--- Given task ---
Print the following records exactly as they appear, line for line, omitting the pictures.

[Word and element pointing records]
* * * * *

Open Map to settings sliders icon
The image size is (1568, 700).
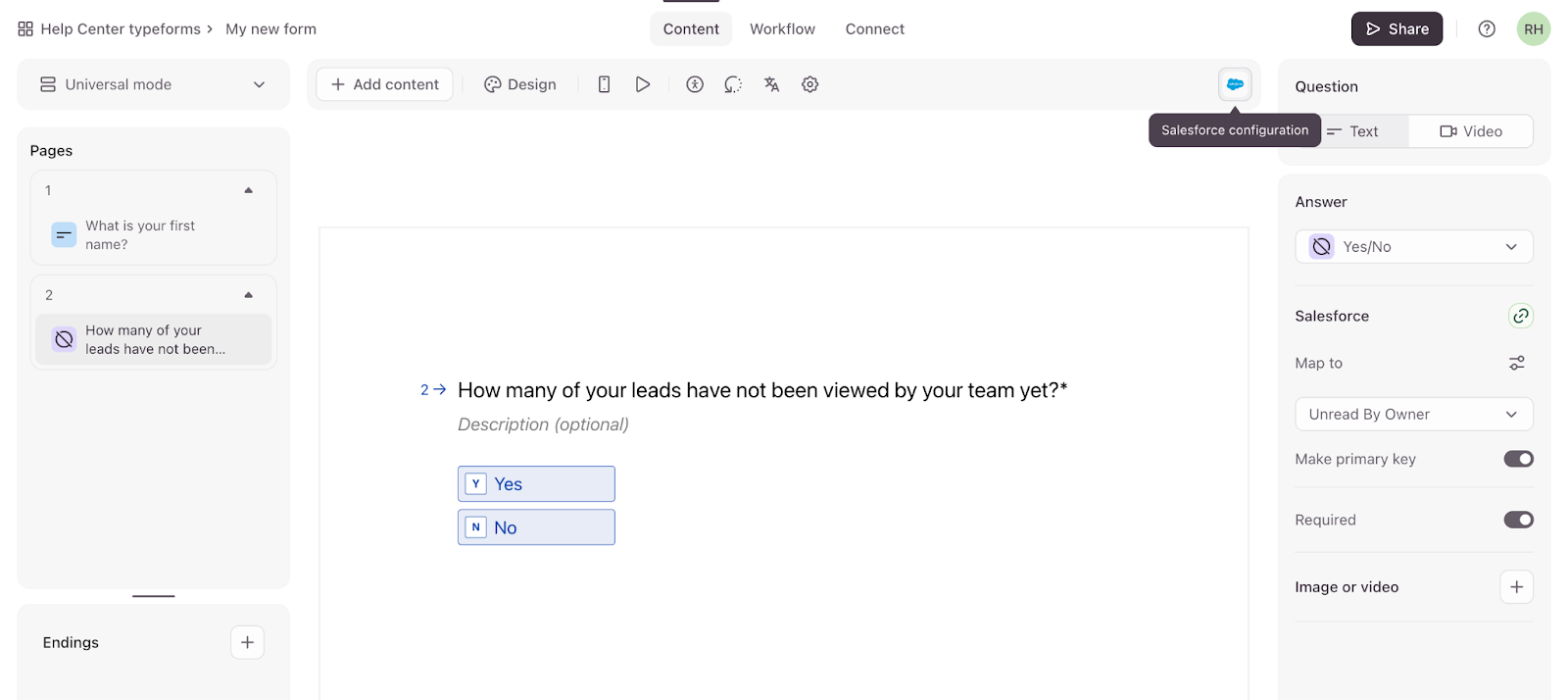[x=1516, y=363]
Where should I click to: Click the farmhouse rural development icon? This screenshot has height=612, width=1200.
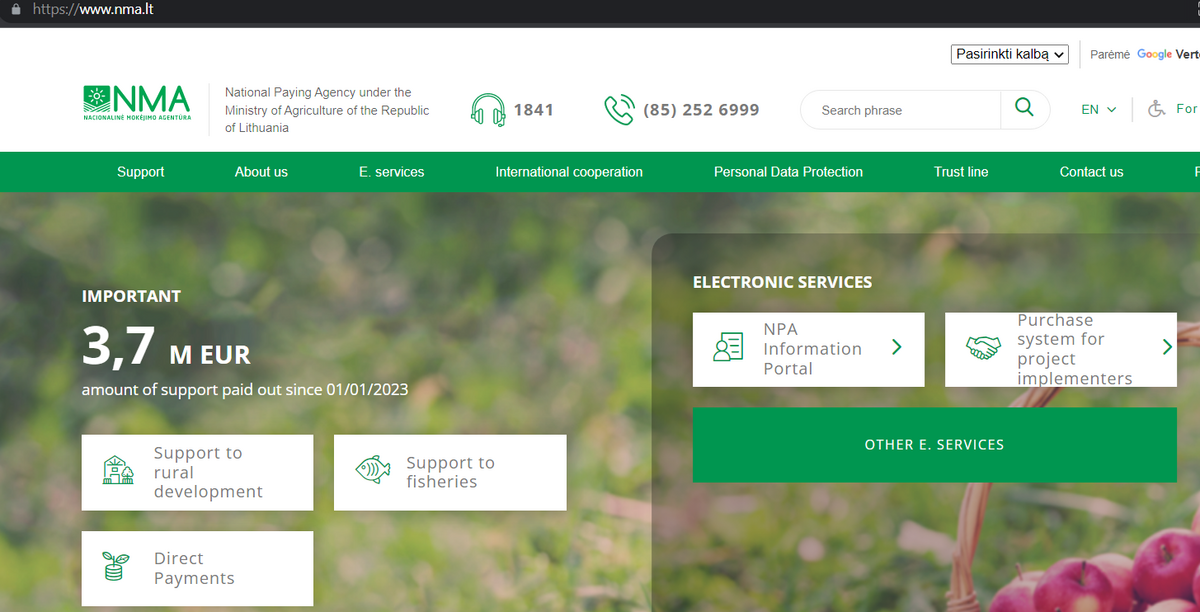click(118, 471)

* * * * *

--- Answer for this exercise ---
Open Map to settings sliders icon
The image size is (1568, 700).
[x=1516, y=363]
Where should I click to: Click the farmhouse rural development icon? This screenshot has height=612, width=1200.
click(118, 471)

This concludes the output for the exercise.